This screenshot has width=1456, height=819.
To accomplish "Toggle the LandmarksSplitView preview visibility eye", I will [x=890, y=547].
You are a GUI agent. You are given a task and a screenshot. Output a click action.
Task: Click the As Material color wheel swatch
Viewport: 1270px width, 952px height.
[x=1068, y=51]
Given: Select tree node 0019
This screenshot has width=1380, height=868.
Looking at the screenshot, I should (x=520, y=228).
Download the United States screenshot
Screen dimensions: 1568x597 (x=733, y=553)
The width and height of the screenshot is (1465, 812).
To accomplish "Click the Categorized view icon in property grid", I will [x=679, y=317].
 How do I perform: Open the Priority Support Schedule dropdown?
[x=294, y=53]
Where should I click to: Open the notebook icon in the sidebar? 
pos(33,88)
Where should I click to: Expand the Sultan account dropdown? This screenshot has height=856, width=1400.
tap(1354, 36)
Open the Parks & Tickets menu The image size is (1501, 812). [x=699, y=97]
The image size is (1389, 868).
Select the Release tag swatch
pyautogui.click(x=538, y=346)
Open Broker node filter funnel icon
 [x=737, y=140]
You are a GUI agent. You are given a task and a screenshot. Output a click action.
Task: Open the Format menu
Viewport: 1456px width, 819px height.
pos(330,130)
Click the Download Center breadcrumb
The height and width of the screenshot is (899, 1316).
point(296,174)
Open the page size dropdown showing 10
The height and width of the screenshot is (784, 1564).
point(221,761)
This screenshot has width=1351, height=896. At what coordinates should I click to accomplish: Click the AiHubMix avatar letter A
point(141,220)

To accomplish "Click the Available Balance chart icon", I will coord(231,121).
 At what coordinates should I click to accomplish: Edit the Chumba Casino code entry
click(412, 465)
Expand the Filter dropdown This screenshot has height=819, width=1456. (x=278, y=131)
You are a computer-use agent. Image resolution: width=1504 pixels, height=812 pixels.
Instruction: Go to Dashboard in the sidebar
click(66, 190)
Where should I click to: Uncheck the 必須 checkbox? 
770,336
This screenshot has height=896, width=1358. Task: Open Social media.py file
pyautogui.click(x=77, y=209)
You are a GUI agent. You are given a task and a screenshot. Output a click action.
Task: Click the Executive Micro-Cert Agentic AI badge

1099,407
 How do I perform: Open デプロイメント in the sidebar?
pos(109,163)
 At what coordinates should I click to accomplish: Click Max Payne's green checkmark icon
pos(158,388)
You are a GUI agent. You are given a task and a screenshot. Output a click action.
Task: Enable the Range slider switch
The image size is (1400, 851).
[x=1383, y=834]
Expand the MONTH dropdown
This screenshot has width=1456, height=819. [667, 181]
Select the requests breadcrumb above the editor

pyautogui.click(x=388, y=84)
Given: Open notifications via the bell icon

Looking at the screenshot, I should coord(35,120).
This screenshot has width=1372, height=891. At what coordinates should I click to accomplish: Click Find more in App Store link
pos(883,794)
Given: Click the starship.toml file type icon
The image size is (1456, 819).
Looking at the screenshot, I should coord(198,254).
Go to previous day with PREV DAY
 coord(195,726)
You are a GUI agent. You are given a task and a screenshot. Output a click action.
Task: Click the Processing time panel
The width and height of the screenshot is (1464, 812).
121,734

# # # #

Filter these records, keeping every line where the word "will" occurs.

To accomplish "Toggle the LandmarksSplitView preview visibility eye", I will [x=890, y=547].
To accomplish "Click the Categorized view icon in property grid", I will [x=679, y=317].
To accomplish "Click the Available Balance chart icon", I will coord(231,121).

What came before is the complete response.